-- Assignment --
The line containing "Screen dimensions: 675x530" and every line after it, through the last line of the records, are to be transcribed exactly, and nothing else.

(Data records)
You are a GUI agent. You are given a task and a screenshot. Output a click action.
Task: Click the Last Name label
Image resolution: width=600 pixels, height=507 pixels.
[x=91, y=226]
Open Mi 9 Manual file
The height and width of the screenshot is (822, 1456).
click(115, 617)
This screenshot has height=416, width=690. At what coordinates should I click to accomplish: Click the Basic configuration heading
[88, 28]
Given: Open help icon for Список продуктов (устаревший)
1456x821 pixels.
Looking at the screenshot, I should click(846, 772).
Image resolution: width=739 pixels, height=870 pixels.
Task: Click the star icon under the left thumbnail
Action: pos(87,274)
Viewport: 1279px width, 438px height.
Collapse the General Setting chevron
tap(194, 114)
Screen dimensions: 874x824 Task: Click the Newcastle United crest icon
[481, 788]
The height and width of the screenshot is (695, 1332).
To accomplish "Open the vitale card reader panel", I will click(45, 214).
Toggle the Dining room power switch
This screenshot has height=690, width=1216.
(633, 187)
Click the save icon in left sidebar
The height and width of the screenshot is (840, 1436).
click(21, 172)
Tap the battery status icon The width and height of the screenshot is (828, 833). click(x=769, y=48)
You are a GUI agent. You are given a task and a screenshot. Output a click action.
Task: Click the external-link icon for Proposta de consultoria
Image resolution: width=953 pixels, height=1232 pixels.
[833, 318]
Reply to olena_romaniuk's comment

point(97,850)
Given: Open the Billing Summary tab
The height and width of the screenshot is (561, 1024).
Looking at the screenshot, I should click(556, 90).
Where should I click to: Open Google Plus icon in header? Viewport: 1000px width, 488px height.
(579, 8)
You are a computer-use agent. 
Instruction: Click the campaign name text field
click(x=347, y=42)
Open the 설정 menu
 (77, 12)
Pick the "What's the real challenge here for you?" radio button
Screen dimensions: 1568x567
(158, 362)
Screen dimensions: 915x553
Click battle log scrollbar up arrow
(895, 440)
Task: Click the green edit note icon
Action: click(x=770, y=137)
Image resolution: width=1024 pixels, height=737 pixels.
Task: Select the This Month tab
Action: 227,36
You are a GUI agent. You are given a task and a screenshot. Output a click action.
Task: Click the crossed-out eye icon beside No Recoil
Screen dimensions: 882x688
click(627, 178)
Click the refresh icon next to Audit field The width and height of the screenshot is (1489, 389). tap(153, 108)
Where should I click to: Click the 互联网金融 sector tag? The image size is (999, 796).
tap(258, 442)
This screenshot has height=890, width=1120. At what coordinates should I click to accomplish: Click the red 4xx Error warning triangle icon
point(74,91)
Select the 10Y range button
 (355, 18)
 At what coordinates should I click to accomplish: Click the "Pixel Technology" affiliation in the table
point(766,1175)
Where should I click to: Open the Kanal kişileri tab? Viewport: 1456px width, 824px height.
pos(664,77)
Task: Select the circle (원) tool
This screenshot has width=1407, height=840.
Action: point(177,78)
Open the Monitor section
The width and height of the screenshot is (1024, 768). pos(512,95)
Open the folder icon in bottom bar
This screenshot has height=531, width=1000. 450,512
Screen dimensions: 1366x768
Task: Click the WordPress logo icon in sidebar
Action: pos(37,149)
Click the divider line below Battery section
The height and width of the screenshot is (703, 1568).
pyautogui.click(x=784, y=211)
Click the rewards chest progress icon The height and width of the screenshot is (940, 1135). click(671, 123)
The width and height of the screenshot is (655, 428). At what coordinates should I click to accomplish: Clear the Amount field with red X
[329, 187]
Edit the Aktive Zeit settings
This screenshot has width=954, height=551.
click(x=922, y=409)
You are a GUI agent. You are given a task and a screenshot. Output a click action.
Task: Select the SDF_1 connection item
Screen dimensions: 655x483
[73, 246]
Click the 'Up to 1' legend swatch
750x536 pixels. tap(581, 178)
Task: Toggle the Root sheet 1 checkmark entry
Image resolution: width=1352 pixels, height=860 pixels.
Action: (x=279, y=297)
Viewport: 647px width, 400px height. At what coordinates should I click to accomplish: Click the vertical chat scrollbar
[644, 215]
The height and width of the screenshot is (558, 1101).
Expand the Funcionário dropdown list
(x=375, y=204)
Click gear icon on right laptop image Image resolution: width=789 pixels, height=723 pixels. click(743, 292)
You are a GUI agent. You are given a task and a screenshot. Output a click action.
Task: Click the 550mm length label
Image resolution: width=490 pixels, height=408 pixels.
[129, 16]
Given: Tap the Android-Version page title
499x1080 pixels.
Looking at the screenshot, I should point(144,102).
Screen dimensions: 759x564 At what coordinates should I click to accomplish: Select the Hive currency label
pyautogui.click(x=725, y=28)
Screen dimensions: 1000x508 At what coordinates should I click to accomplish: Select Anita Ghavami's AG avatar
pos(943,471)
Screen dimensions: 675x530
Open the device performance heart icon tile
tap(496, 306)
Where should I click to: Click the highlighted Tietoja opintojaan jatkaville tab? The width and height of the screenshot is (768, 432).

-- Solution for this problem --
Screen dimensions: 675x530
Open the device performance heart icon tile
tap(496, 306)
Where should I click to: Click the highlighted Tietoja opintojaan jatkaville tab? The width and height of the screenshot is (768, 432).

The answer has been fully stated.